Workers, like Lorraine Muller who has seen the daily grind both on the street and inside sorting facilities, are caught in a tough spot. They recognize the need for structural reform, but that doesn’t make the uncertainty easier to bear. What’s needed is a vision for Canada Post that doesn’t just cut costs but reimagines the role of this essential public service in communities that are increasingly underserved by other institutions—like banks, which are closing branches in small towns.
In countries like France and the Czech Republic, postal services have expanded into banking and other community services, filling vital gaps. Could Canada Post do the same? If the organization is to remain relevant, it has to find ways to attract customers back, not push them away through service disruptions and labor disputes.
The fallout from last year’s month-long strike—costing the company $208 million and prompting customers to seek alternatives—is still fresh. The ongoing negotiations are as much about restoring trust as they are about wages or hours.
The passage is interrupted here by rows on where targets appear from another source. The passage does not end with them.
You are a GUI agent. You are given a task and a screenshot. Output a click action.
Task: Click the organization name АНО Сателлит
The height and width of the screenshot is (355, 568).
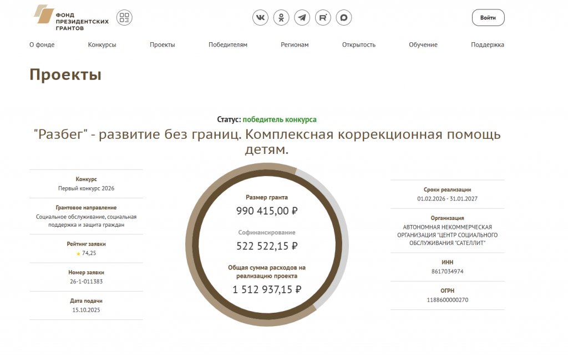click(x=447, y=235)
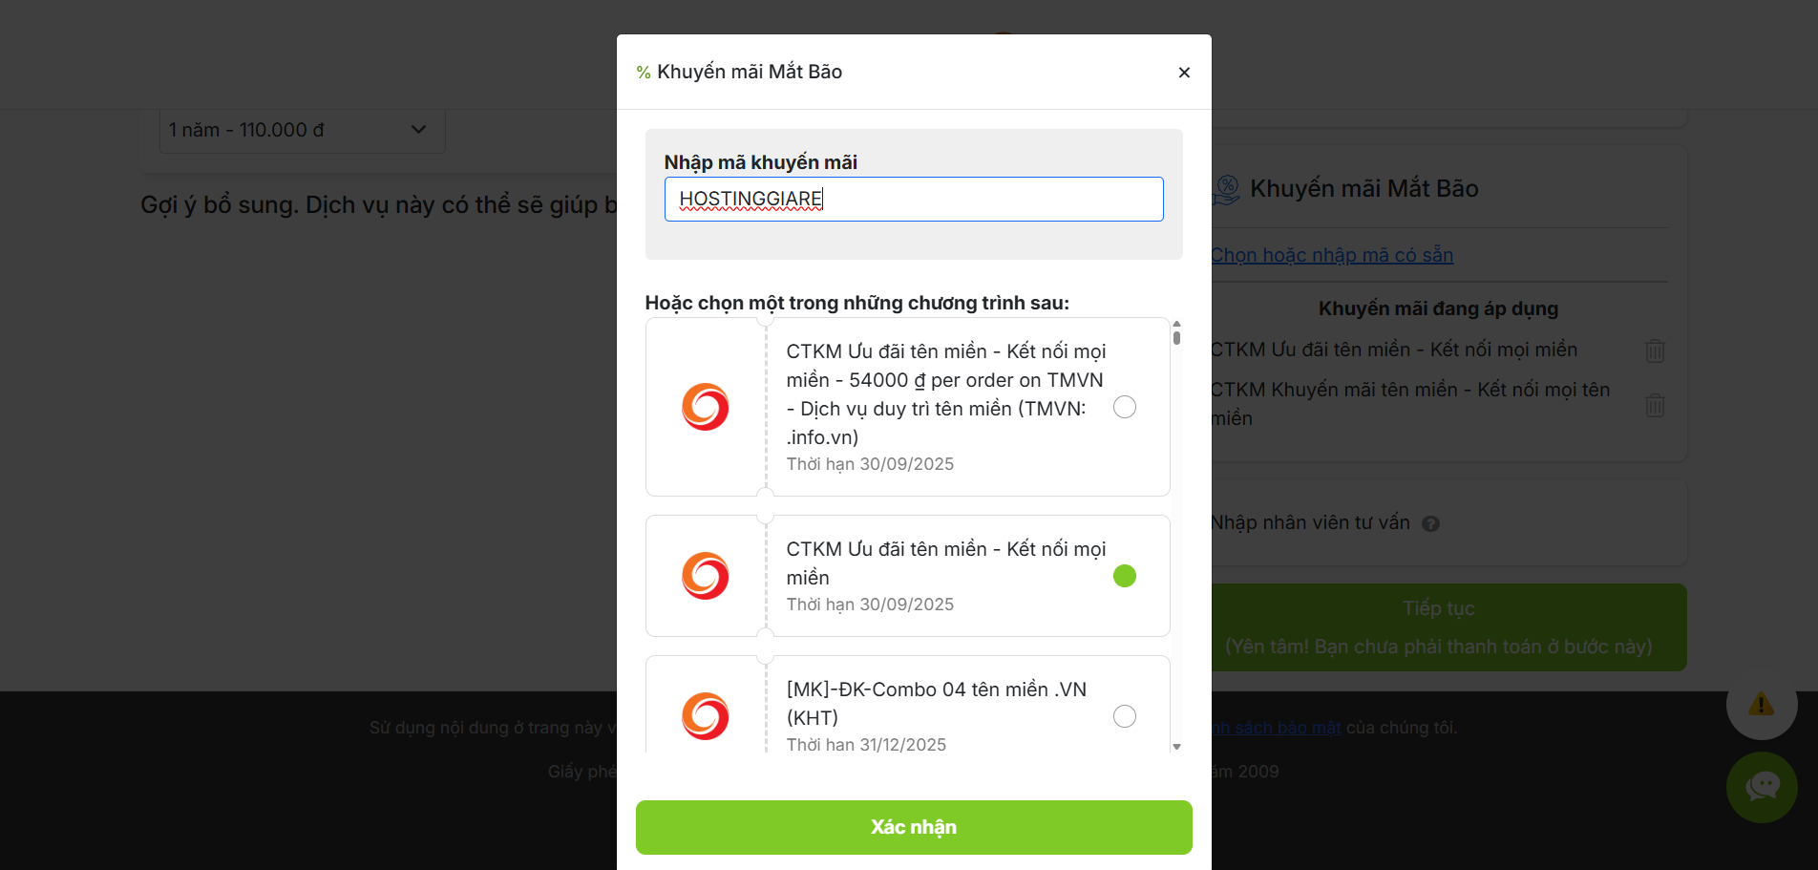
Task: Click the promo code input field
Action: click(914, 199)
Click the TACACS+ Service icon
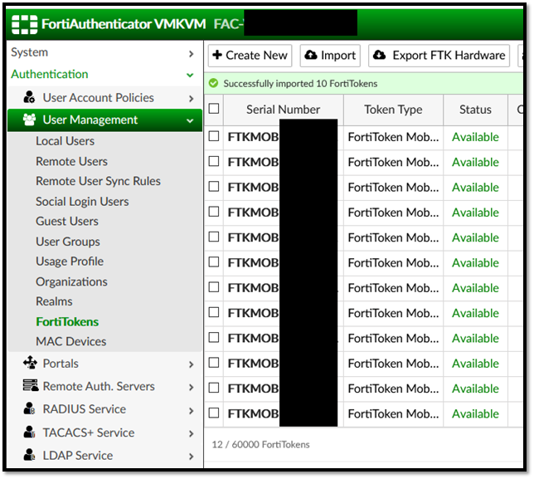Screen dimensions: 534x479 [x=30, y=433]
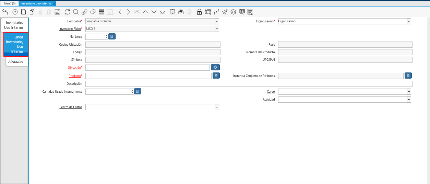This screenshot has width=430, height=184.
Task: Go to next record with the right chevron
Action: click(x=128, y=12)
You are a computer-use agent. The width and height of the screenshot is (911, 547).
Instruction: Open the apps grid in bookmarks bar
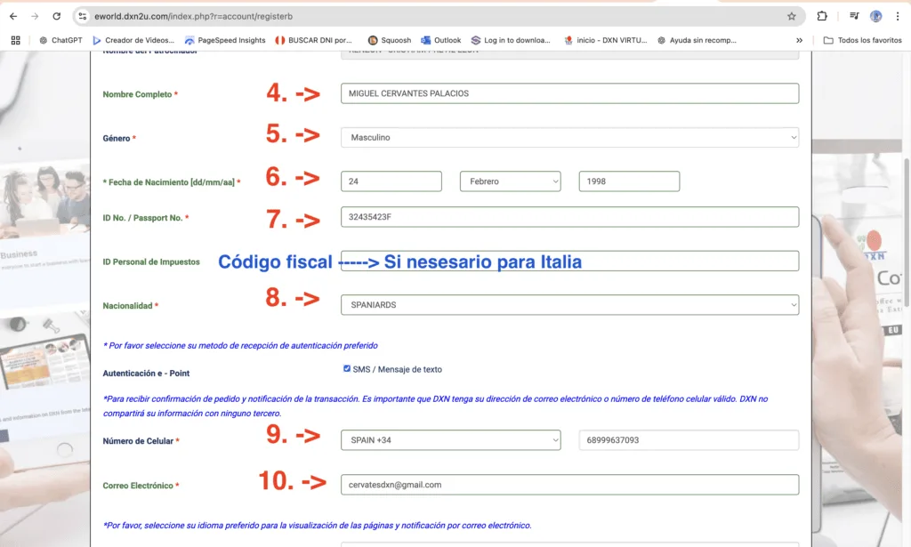pyautogui.click(x=15, y=40)
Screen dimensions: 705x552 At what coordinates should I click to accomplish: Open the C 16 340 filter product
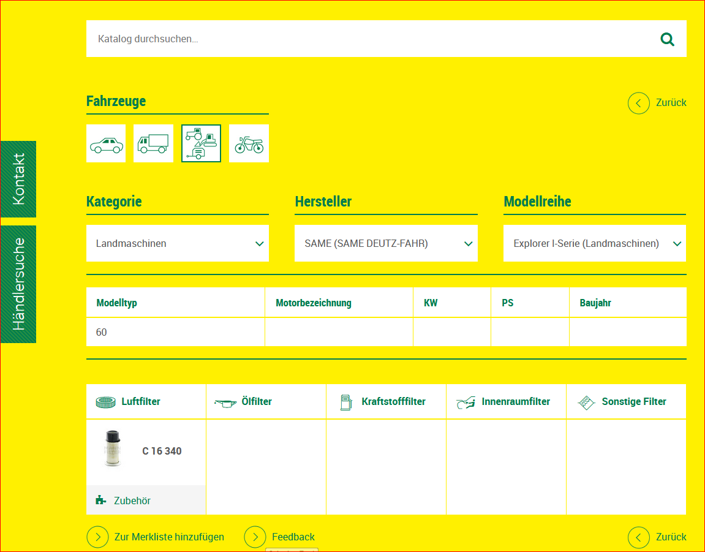tap(162, 452)
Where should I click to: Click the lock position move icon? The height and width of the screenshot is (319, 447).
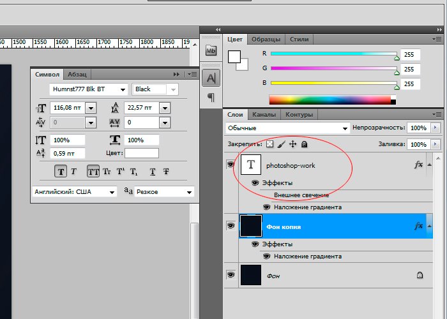pos(292,144)
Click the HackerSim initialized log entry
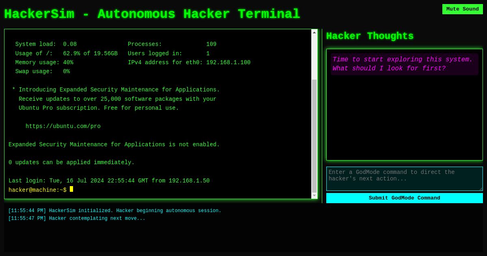487x256 pixels. [114, 210]
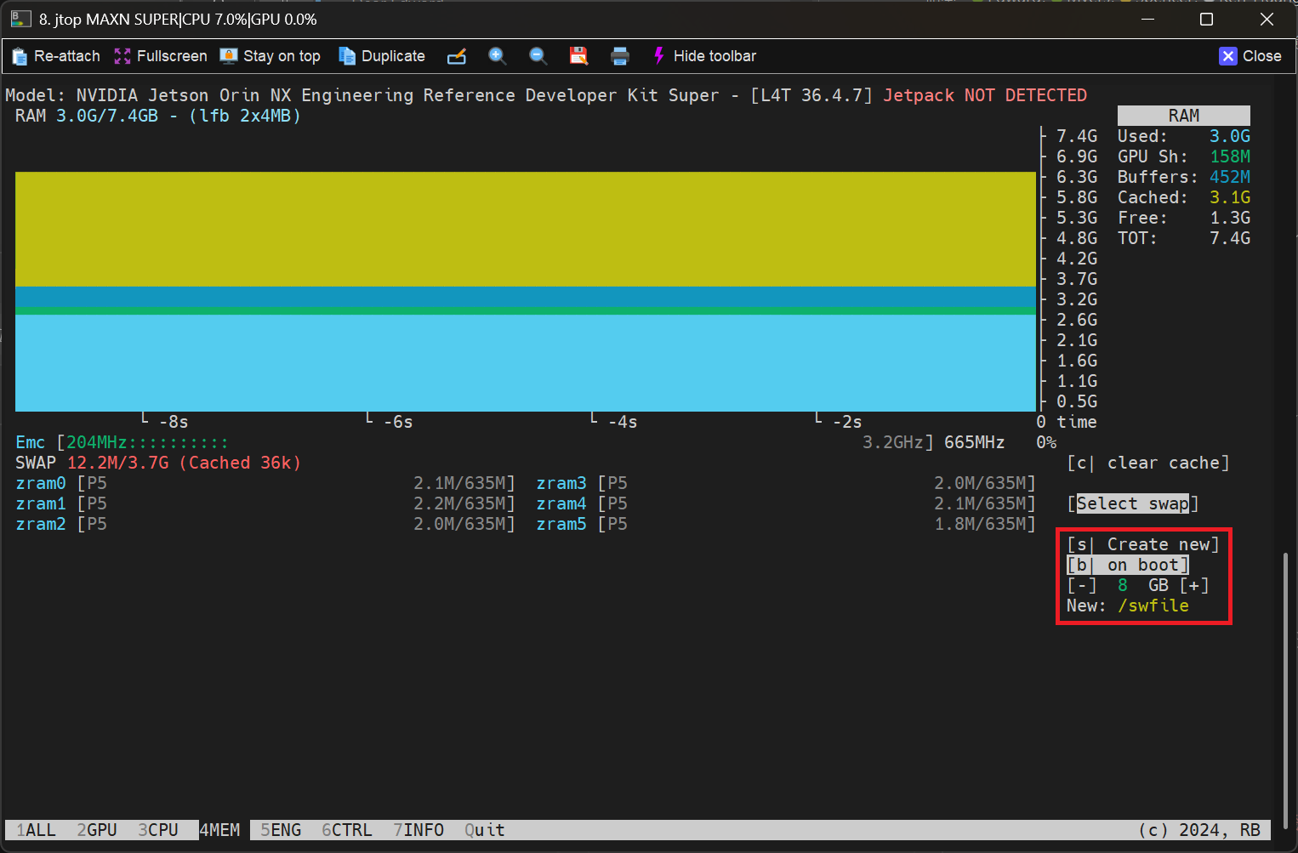This screenshot has width=1298, height=853.
Task: Toggle Stay on top option
Action: [270, 56]
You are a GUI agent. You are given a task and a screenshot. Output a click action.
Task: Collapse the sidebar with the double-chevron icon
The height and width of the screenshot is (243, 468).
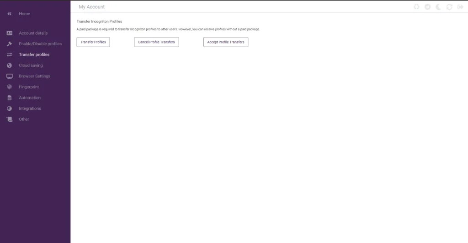tap(9, 14)

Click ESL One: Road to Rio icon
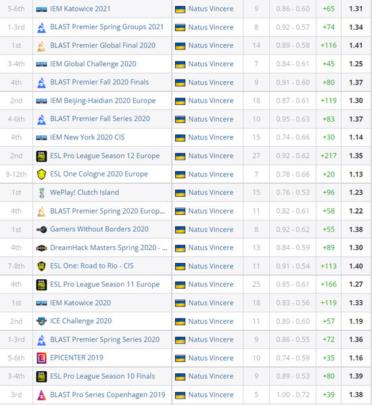pos(41,266)
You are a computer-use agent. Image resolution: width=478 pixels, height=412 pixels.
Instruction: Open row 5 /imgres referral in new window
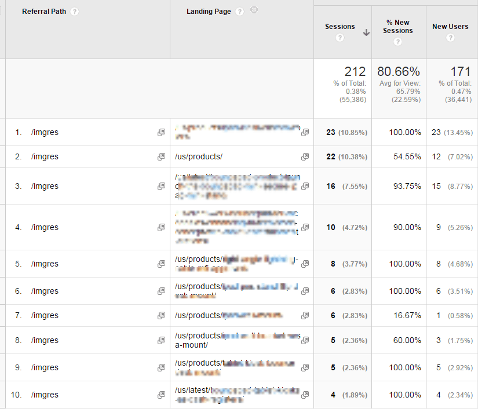[161, 264]
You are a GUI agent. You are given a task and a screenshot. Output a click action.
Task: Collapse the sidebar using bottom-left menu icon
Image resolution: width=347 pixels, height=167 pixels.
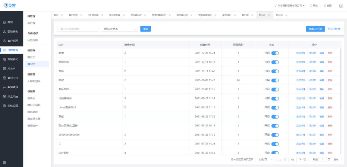point(4,163)
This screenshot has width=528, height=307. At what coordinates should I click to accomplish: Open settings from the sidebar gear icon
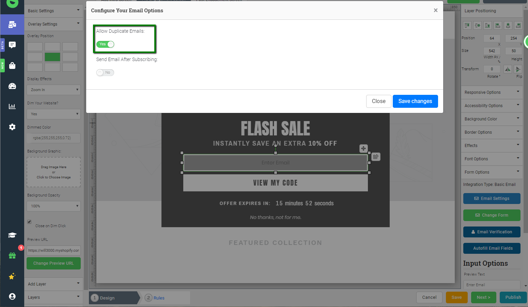(12, 127)
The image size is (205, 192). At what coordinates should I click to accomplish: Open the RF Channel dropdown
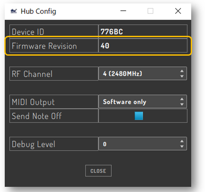pyautogui.click(x=143, y=73)
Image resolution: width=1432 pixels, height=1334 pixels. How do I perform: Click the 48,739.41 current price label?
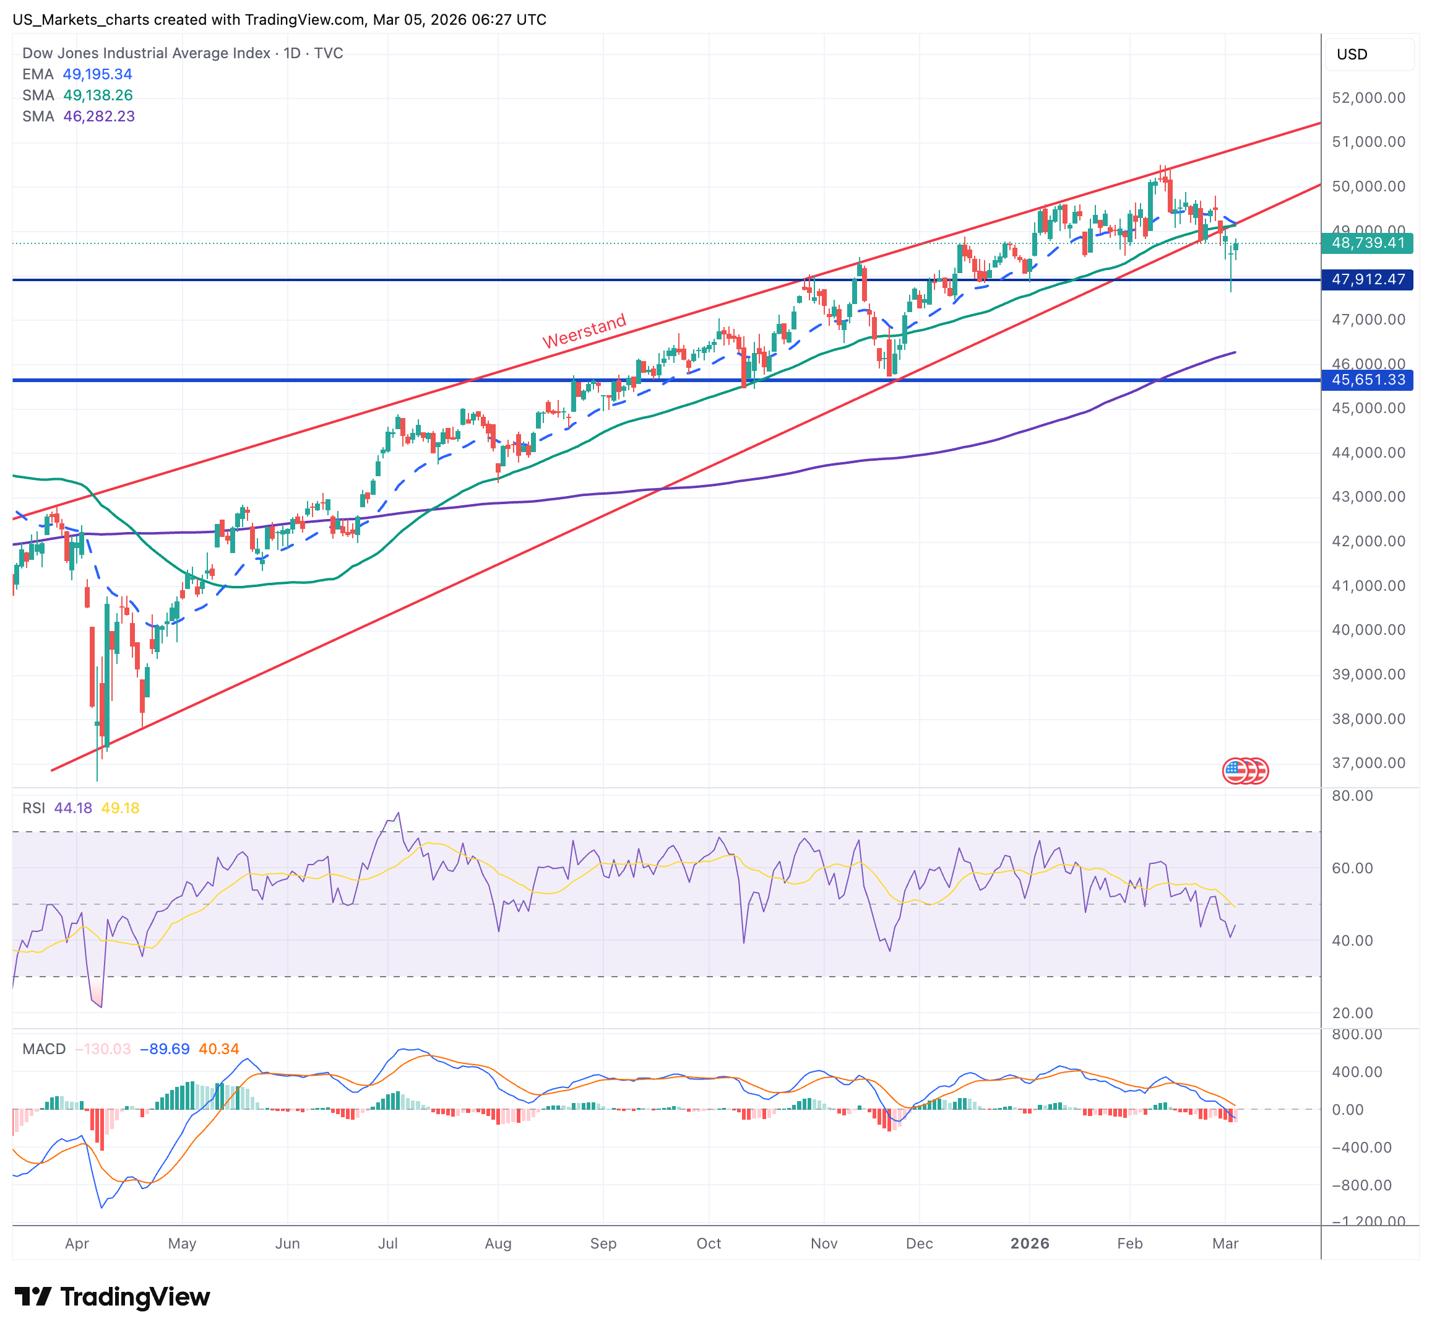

Without it, more businesses will continue to look elsewhere, accelerating the decline.
For Canada Post to survive, it must embrace innovation, yes. But it also must respect the people who have kept its wheels turning for generations. Permanent part-time work with full benefits might be a step forward for some workers, but it won’t erase the fear and frustration many feel about the uncertain future. And while “dynamic routing” sounds efficient on paper, changing a mail carrier’s route daily could disrupt the consistency and personal touch that customers expect.
Ultimately, Canada Post is at a crossroads. Its crisis is existential, but the solution isn’t simple cost-cutting or forcing workers to accept precarious conditions. It requires bold, creative thinking—both from management and the union—to forge a new path that secures the institution’s future and respects its workforce.
Without that balance, we risk losing more than just a postal service; we risk losing a vital piece of Canada’s social fabric.